Contrary to the popular view that the outbreak and continuation of the war in Ukraine symbolizes the failure of NATO, Putin’s gambit in Ukraine has proved the opposite, i.e., NATO’s primary mission of deterrence worked, no kinetic activities have happened in any NATO member states, and the fighting has been strictly limited to a small region in a non-NATO country. This has been made possible entirely because of NATO’s powerful multilateral collective defense nature.

Furthermore, one unique development of war in Ukraine is that, unlike the situation in Syria, the war in Ukraine has a successful refugees’ settlement, without mass starvation and displacement. That’s because NATO member states are emboldened by NATO’s collective security guarantee and boldly stepped in to assist the war refugees from Ukraine with tremendous efficiency.

Moreover, NATO’s success in Europe has engendered profound inspiration for the rest of the world. Thanks to the war in Ukraine, the nature of NATO as a highly effective multilateral collective security alliance has become an exemplary model for the rest of the world. Particularly keen to NATO’s positive role in the Ukraine crisis are countries far away from Ukraine—in the Indo Pacific region. Nations such as Taiwan, Japan, South Korea, Australia, New Zealand, and others that are bullied and threatened by the far more powerful China have been rushing to NATO’s orbit. For the first time in NATO history, countries in Asia actively seek a NATO-like multilateral collective defense system to mitigate the deficiency of the existing U.S.-led alliance system in Asia, which is fundamentally bilateral, not NATO-like multilateral and collective.
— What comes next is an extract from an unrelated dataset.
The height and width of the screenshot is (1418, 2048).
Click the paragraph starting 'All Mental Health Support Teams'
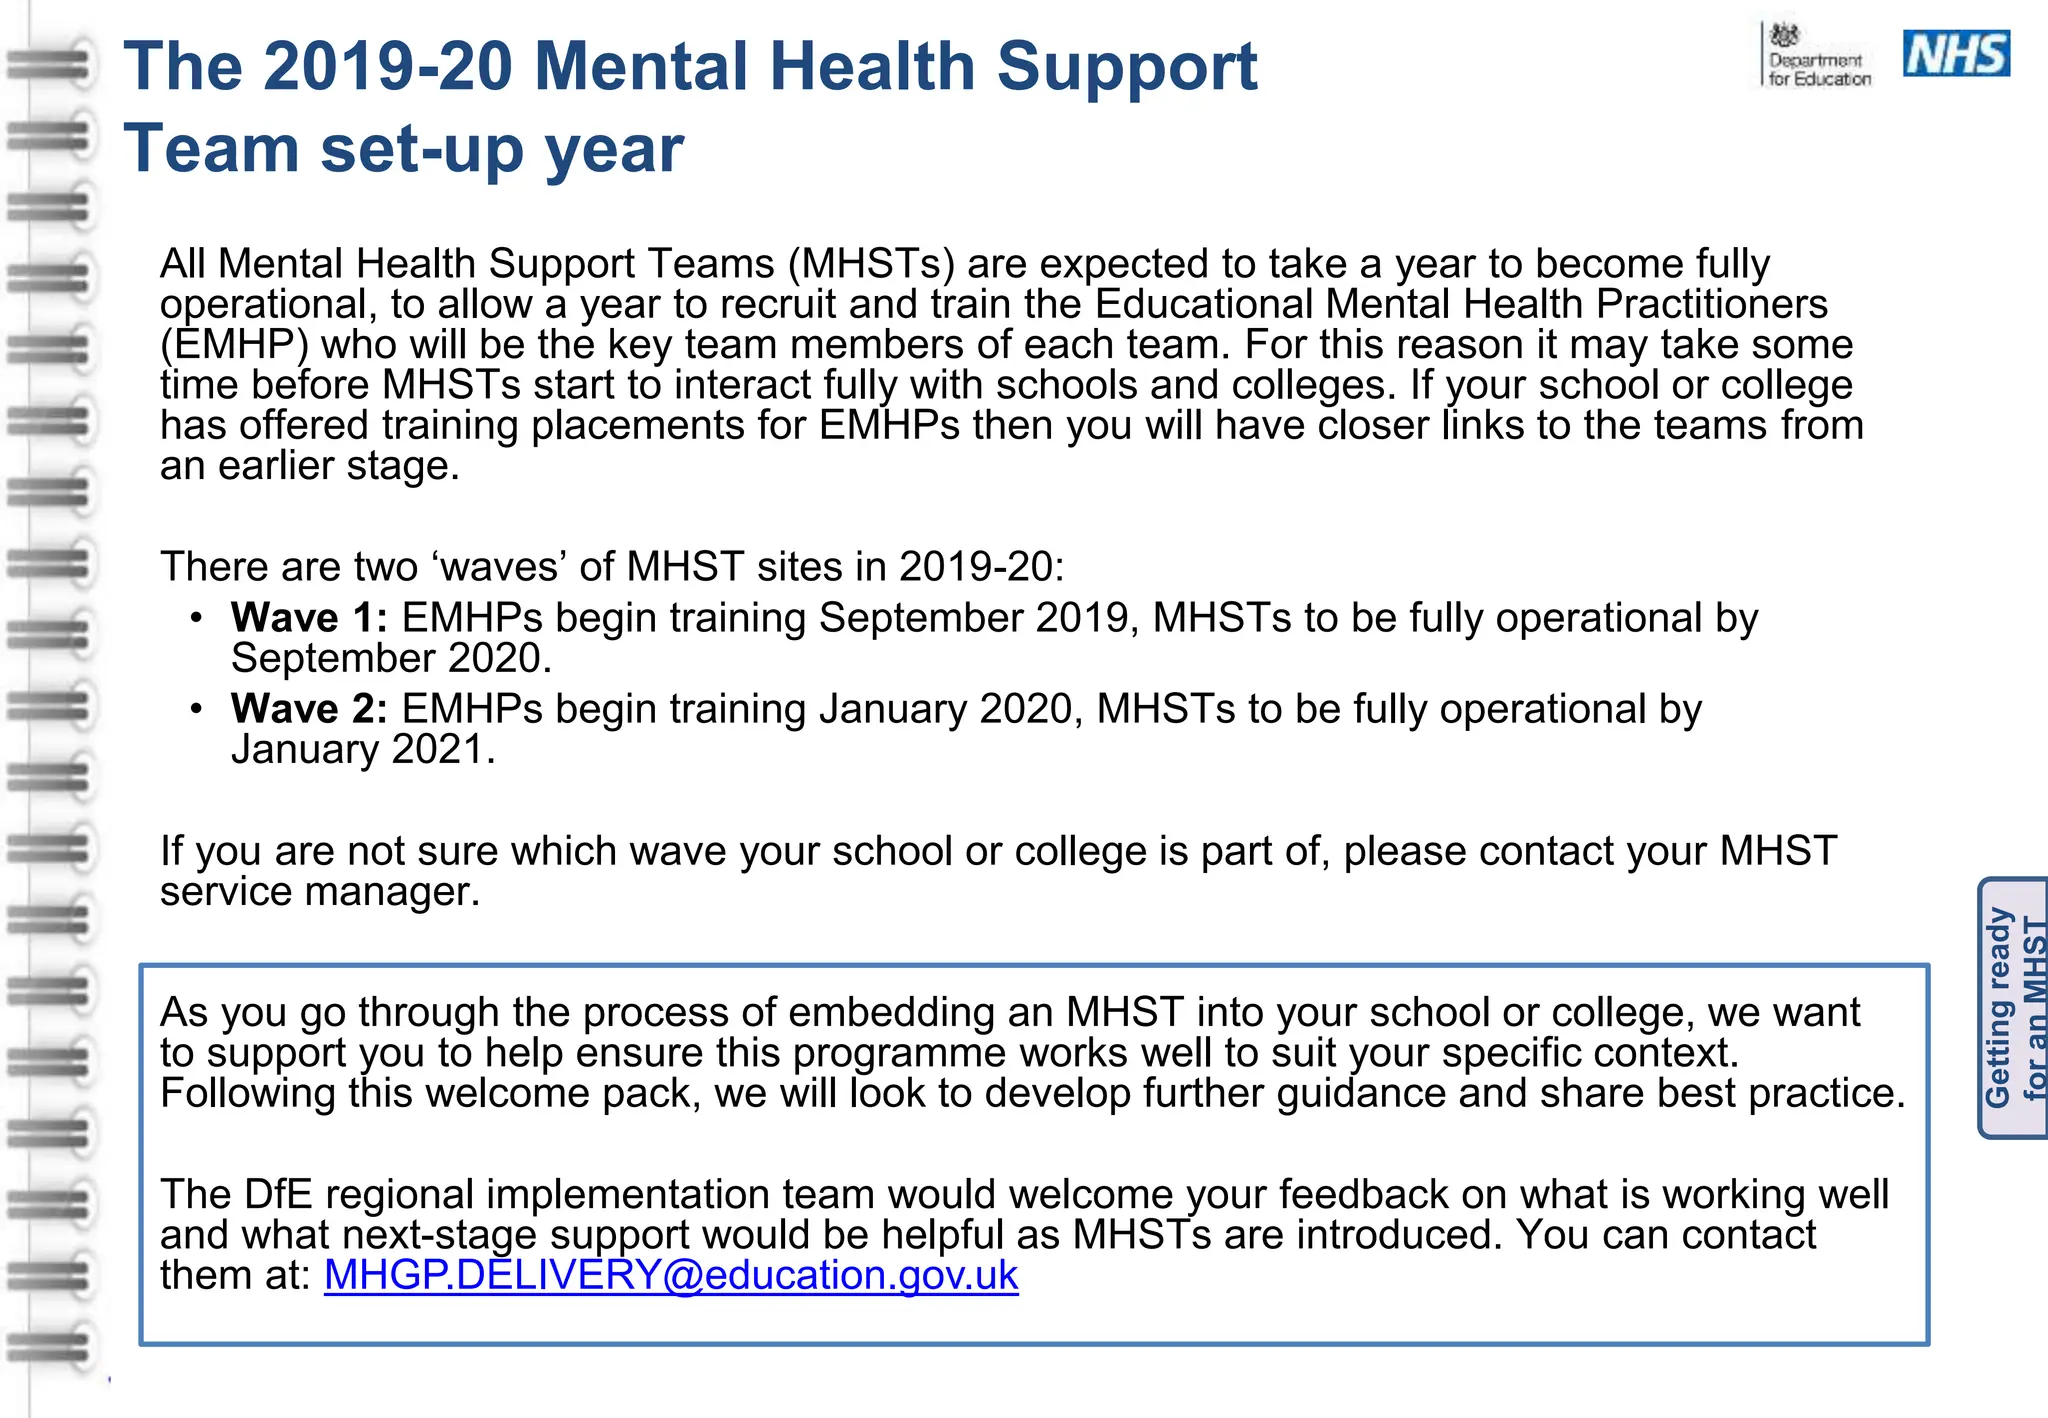point(1012,365)
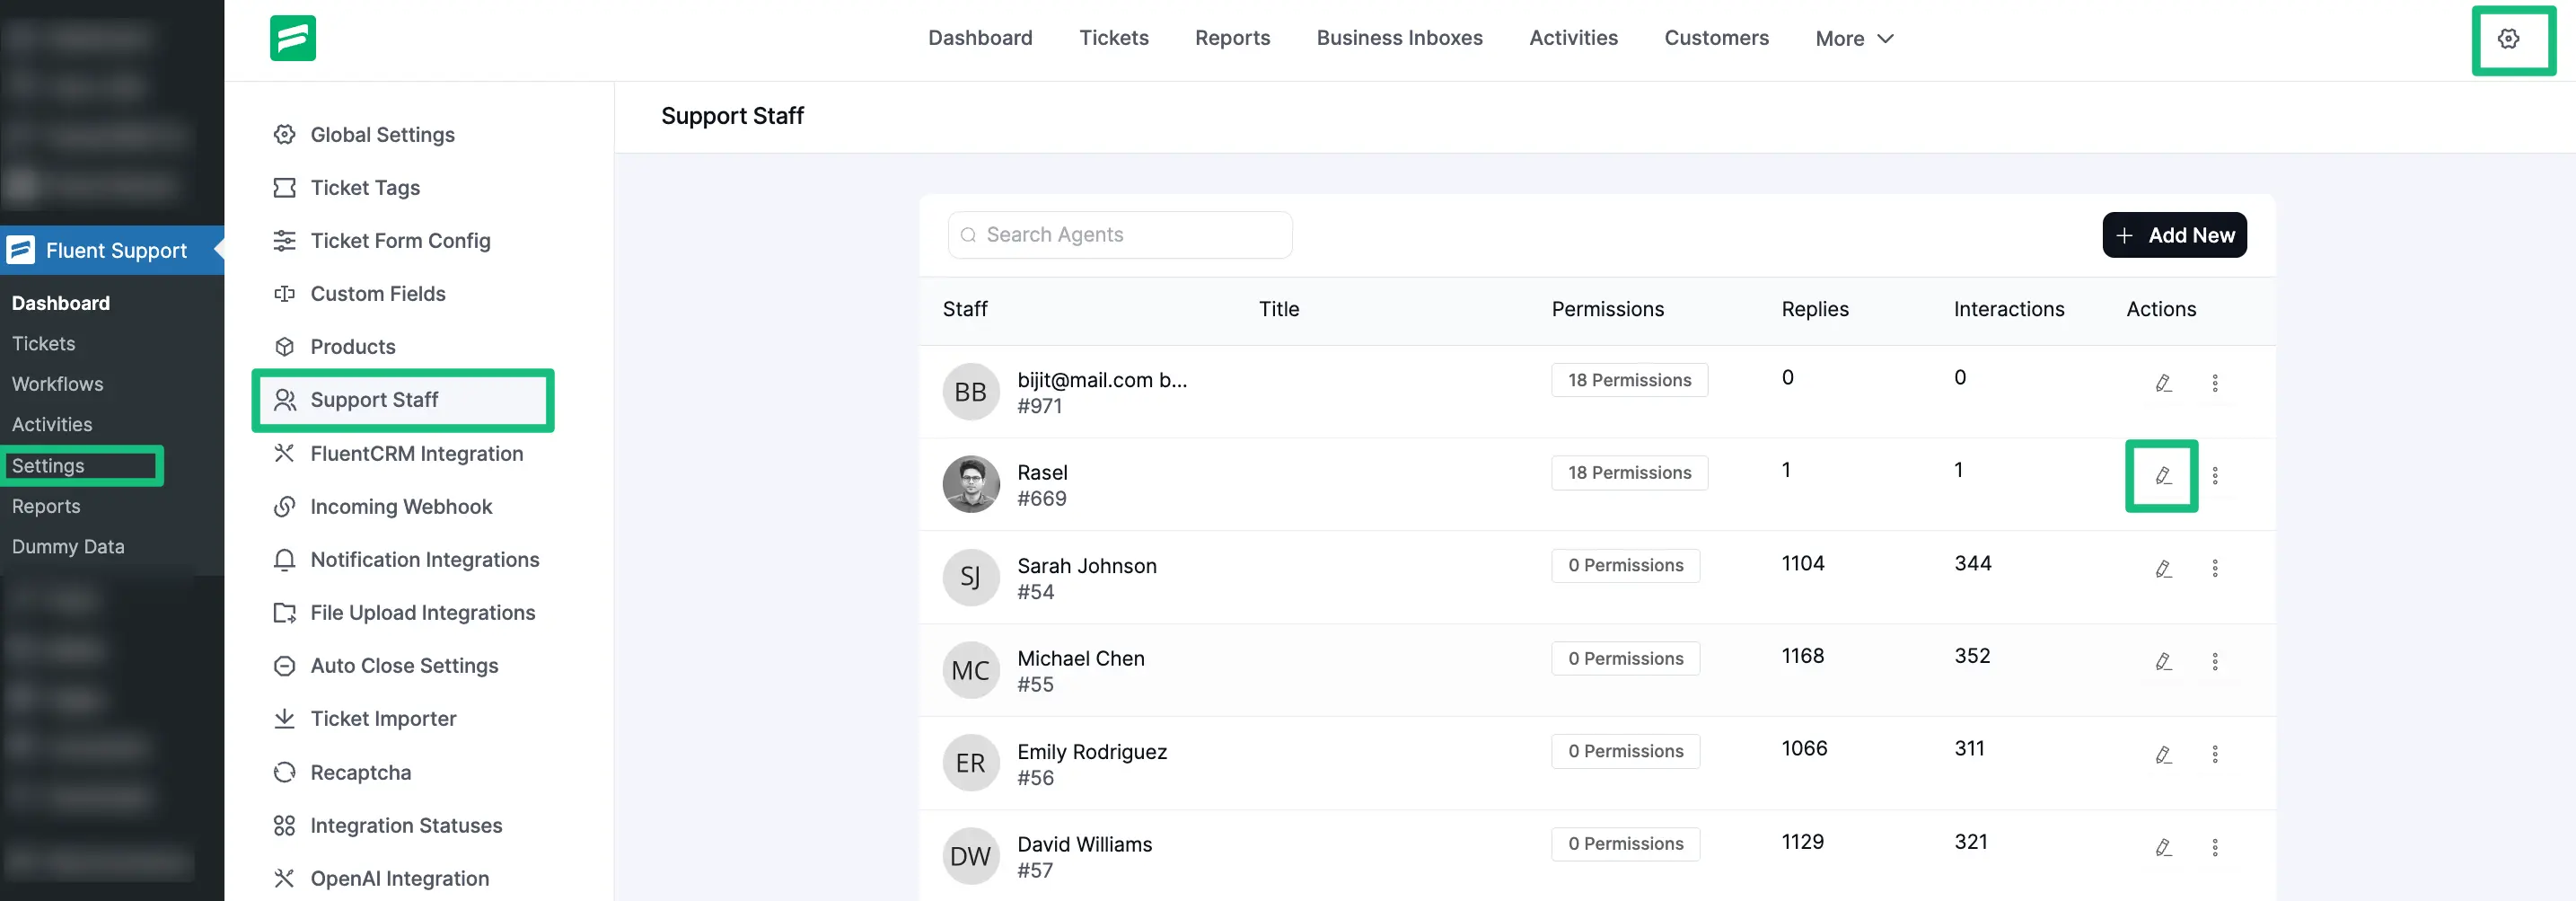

Bolstered by its enhanced impact and efficacy, NATO has been responsive to the world’s calling for inclusion. Secretary General Jens Stoltenberg has become a strong advocate for expanding NATO’s influence, if not quite membership yet, to the Indo-Pacific region. For the first time in its history, NATO invited the leaders of Japan, South Korea, Australia, and New Zealand to participate in its July 2022 NATO Summit in Madrid to discuss the China challenge. In its NATO 2022 Strategic Concept endorsed at the Summit, the importance of the Indo-Pacific was stressed. Meanwhile, Japan has been actively seeking to join NATO as a full member. In January 2023, Secretary General Stoltenberg visited Tokyo and issued a joint statement with Prime Minister Kishida, which announced the formation of an Individually Tailored Partnership Program (ITPP) between NATO and Japan, elevating Japan into a de facto quasi-NATO member. The Joint Japan-NATO statement is a good indication of an unstoppable trend in Asia: toward the ultimate formation of a North Atlantic Indo-Pacific Treaty Organization, NAIPTO.

The war in Ukraine has not altered the nature and membership of NATO. On the contrary, it has greatly strengthened the mission and glorified its nature as a highly effective multilateral collective defense alliance, with a growing global appeal as the only meaningful defense force for good.